_PAGE_.
Before diving in to my answer, I wanted to echo what was said by FinanceGuyThatCantCode: you have a small error in your proposal. The $\sigma$ in your question really should be $\sigma_i$, since it depends on each cluster. So what you're asking is not why total variance is assumed equal to 1, but rather why each cluster variance is assumed equal to 1.

The answer is that the $\sigma_i=1$ assumption is actually an assumption of the k-means algorithm. Lets extend your analogy that k-means is really a latent Gaussian problem, now look at the k-means loss function: $$ \min_{\mu_i} \sum_i \sum_{x_i \in S_i} |x_i - \mu_i|^2 $$
Where $S_i$ is the set of $x_i$ assigned to center $\mu_i$. If we imagine that this loss function is the negative log-likelihood, and that what we're really doing is a likelihood maximization of the latent Gaussian means, we'd get the following equivalent likelihood maximization: $$ \max_{\mu_i} \prod_i \prod_{x_i \in S_i} \exp \left[ (x_i - \mu_i)^2 \right] $$
Playing a little fast and loose with scaling constants, this is the same as: $$ \max_{\mu_i} \prod_i \prod_{x_i \in S_i} N(x_i;\mu_i,\sigma_i^2 = 1) $$
Where $N(x_i;\mu_i,\sigma_i^2 = 1)$ is the normal PDf.

_RECORDED DATA_.
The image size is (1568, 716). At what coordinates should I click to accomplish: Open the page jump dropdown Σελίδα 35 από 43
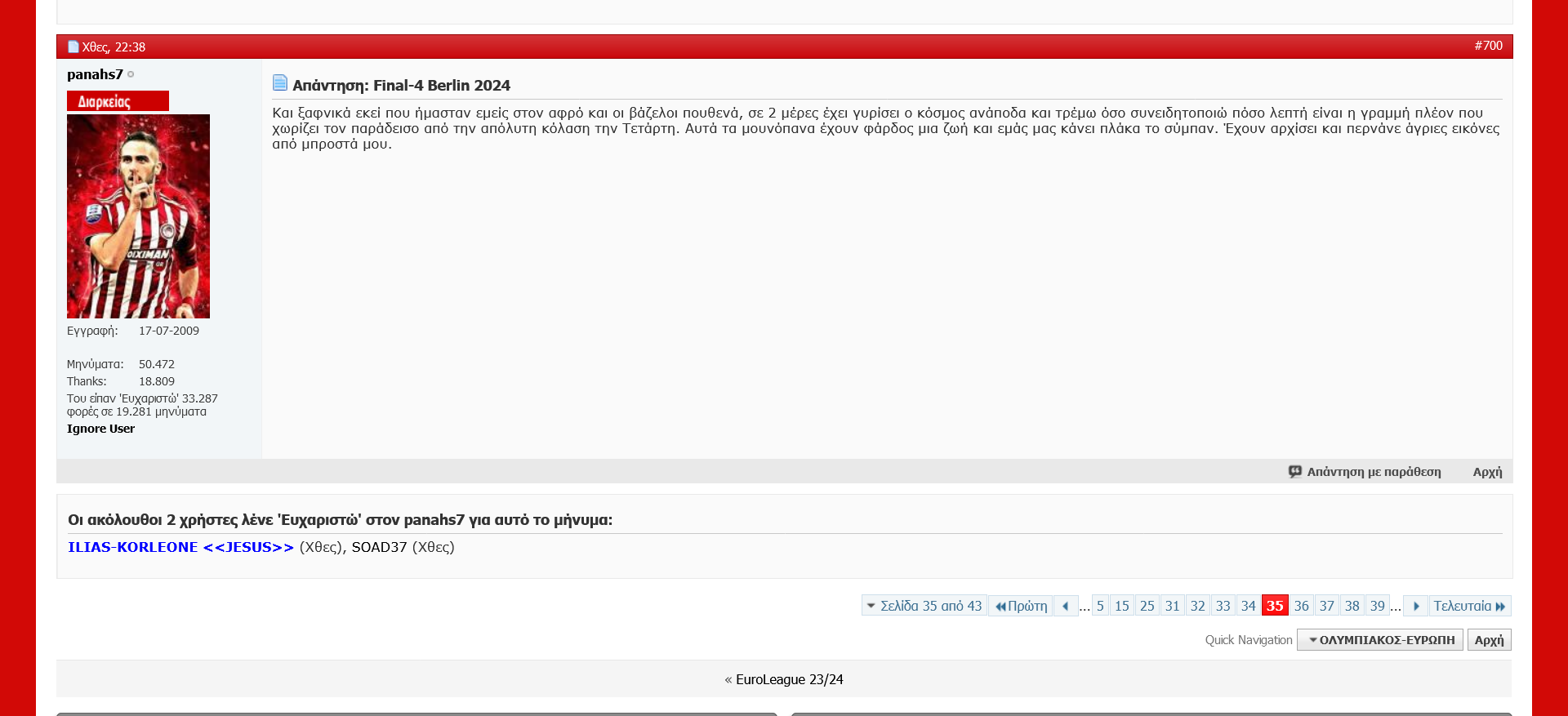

_EXERCISE SET_.
a: Which user does the k-means answer echo at its start?
b: Write out the stretch of the k-means answer from "The answer is" through "the normal PDf.".
c: Put this sentence from the k-means answer into Spanish: "So what you're asking is not why total variance is assumed equal to 1, but rather why each cluster variance is assumed equal to 1."
The data come from a different source than the k-means answer.

_WRITTEN ANSWERS_.
a: FinanceGuyThatCantCode

b:
The answer is that the $\sigma_i=1$ assumption is actually an assumption of the k-means algorithm. Lets extend your analogy that k-means is really a latent Gaussian problem, now look at the k-means loss function: $$ \min_{\mu_i} \sum_i \sum_{x_i \in S_i} |x_i - \mu_i|^2 $$
Where $S_i$ is the set of $x_i$ assigned to center $\mu_i$. If we imagine that this loss function is the negative log-likelihood, and that what we're really doing is a likelihood maximization of the latent Gaussian means, we'd get the following equivalent likelihood maximization: $$ \max_{\mu_i} \prod_i \prod_{x_i \in S_i} \exp \left[ (x_i - \mu_i)^2 \right] $$
Playing a little fast and loose with scaling constants, this is the same as: $$ \max_{\mu_i} \prod_i \prod_{x_i \in S_i} N(x_i;\mu_i,\sigma_i^2 = 1) $$
Where $N(x_i;\mu_i,\sigma_i^2 = 1)$ is the normal PDf.

c: Así que lo que preguntas no es por qué se supone que la varianza total es igual a 1, sino por qué se supone que la varianza de cada clúster es igual a 1.